What -betterC Removes and Why
-betterC compiles D without the full D runtime, druntime: no garbage collector, no full exception unwinding across arbitrary throw sites, no TypeInfo-driven features like growable dynamic arrays or built-in associative arrays that need runtime support, and no automatic module constructors -- leaving a language that's still far more expressive than C, with templates, contracts, and RAII via struct destructors, but that links like a tiny C program with none of the runtime baggage, making it viable for microcontrollers, kernels, and any environment where you can't assume a GC or exception unwinder exists.
Cricket analogy: T20 cricket strips away the extra overs, extended field-restriction phases, and rest days of a Test match while keeping the core rules of batting and bowling intact; -betterC strips away the GC and full runtime while keeping D's core language features like templates and RAII intact.

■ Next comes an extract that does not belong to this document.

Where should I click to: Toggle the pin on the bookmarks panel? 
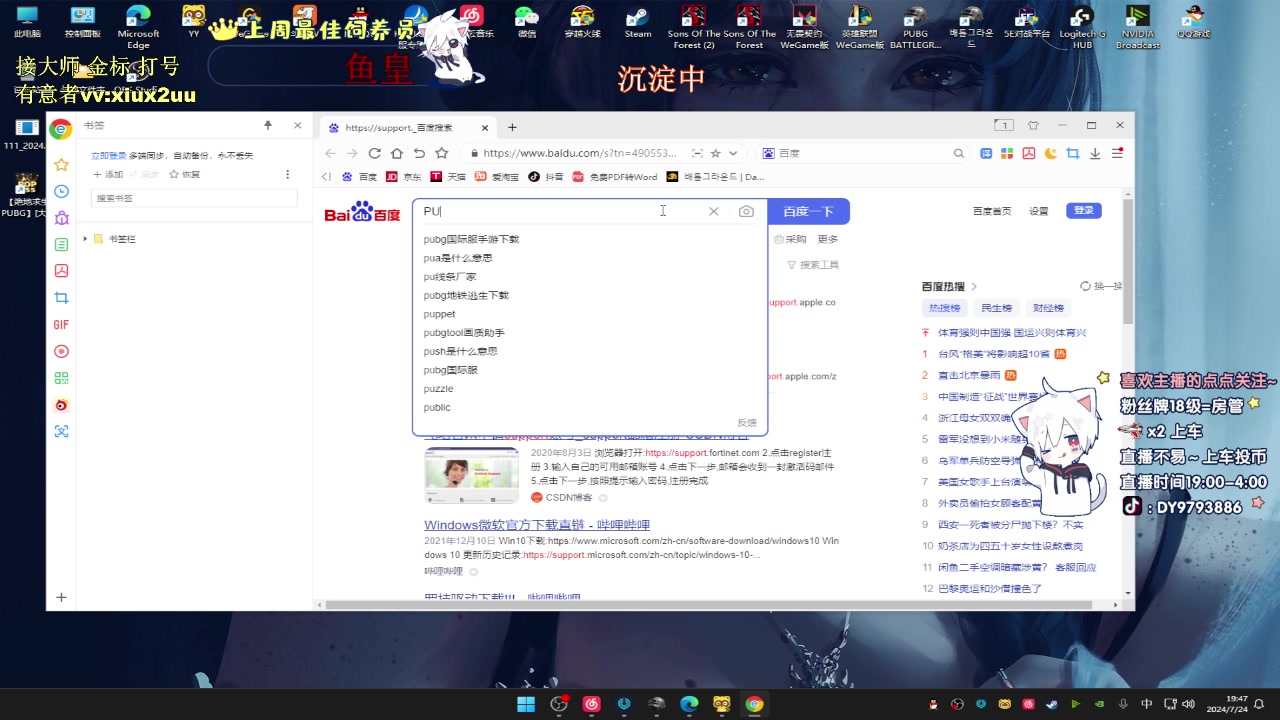click(x=268, y=125)
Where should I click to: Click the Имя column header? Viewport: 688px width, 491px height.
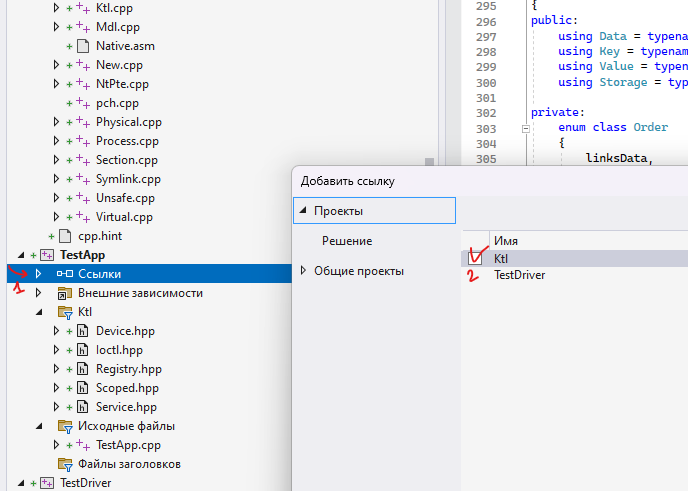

What You Can and Can't Use Under -betterC
Under -betterC you can still use templates, structs with destructors for deterministic RAII, bounds-checked slices, and contracts compiled as plain asserts -- but you lose the GC entirely, so no dynamic arrays that grow via ~= and no built-in associative arrays unless you bring a GC-free alternative, no full try/catch/finally across arbitrary throw sites without extra scaffolding, and no module static constructors running automatically; memory must be managed manually via core.stdc.stdlib's malloc/free or via RAII structs with explicit destructors.
Cricket analogy: A franchise's overseas replacement player can still bat, bowl, and field exactly like everyone else, but doesn't get the same central contract retainer or accrued domestic pension the full squad gets; -betterC code still gets templates, structs, and RAII, but doesn't get the GC's automatic memory management.
// betterc_ring_buffer.d
import core.stdc.stdlib : malloc, free;
struct RingBuffer(T) {
private T* data;
private size_t capacity;
private size_t head, tail, count;
this(size_t cap) {
capacity = cap;
data = cast(T*) malloc(T.sizeof * cap);
}
~this() {
if (data) free(data);
}
void push(T item)
in (count < capacity, "RingBuffer full")
{
data[tail] = item;
tail = (tail + 1) % capacity;
count++;
}
}
extern(C) void main() {
auto buf = RingBuffer!int(16);
buf.push(42);
}
// Build with: dmd -betterC betterc_ring_buffer.dPractical Use Cases: Embedded and Kernel Code
-betterC targets microcontrollers, such as ARM Cortex-M via ldc2's cross-compilation, OS kernel modules, and any Linux or Windows driver-style code, and it's also a common bridge for calling D libraries from C++, Rust, or other GC-free ecosystems where linking druntime would be unacceptable bloat or would conflict with the host's own memory management; a well-known pattern is writing performance-critical, allocation-free hot paths in -betterC D and linking them into a larger regular-D or C application.
Cricket analogy: A specialist death-overs bowler is brought on only for the specific high-pressure final overs where their exact skill set matters most, not the whole innings; -betterC D is brought in only for the specific allocation-free, no-runtime hot path where its exact constraints matter, not the whole application.
ldc2, the LLVM-based D compiler, is the compiler of choice for embedded and cross-compiled -betterC work because it targets ARM, RISC-V, and other embedded architectures via LLVM's backend, while dmd's -betterC support is primarily aimed at x86/x86_64 desktop and server systems programming.
Under -betterC, throwing an exception with 'throw' still compiles, but there is no unwinder to catch it across most contexts without extra runtime support -- an uncaught throw in -betterC typically calls a trap or abort rather than propagating cleanly. Treat -betterC code as effectively exception-free and use return codes, out-parameters, or Result-style structs for error handling instead.
- -betterC removes druntime -- no GC, no full exception unwinding, no automatic module constructors -- for a C-sized runtime footprint.
- Templates, structs with destructors for RAII, contracts-as-asserts, and D's type system all still work under -betterC.
- Dynamic arrays that grow via ~= and built-in associative arrays need GC support and generally aren't usable under -betterC.
- Manual memory management via core.stdc.stdlib malloc/free, or RAII struct destructors, replaces the GC for -betterC code.
- ldc2 is the typical choice for cross-compiling -betterC D to embedded targets like ARM Cortex-M via LLVM.
- Uncaught throw in -betterC code generally aborts rather than unwinding cleanly -- treat it as effectively exception-free.
- A common pattern is isolating just the allocation-free hot path in -betterC and linking it into a normal GC-enabled D or C application.
Practice what you learned
1. What is the primary effect of compiling with -betterC?
2. Which D features remain usable under -betterC?
3. What typically happens if an uncaught exception is thrown in -betterC code?
4. Why is ldc2 typically preferred over dmd for embedded -betterC targets?
5. How should memory typically be managed in -betterC code?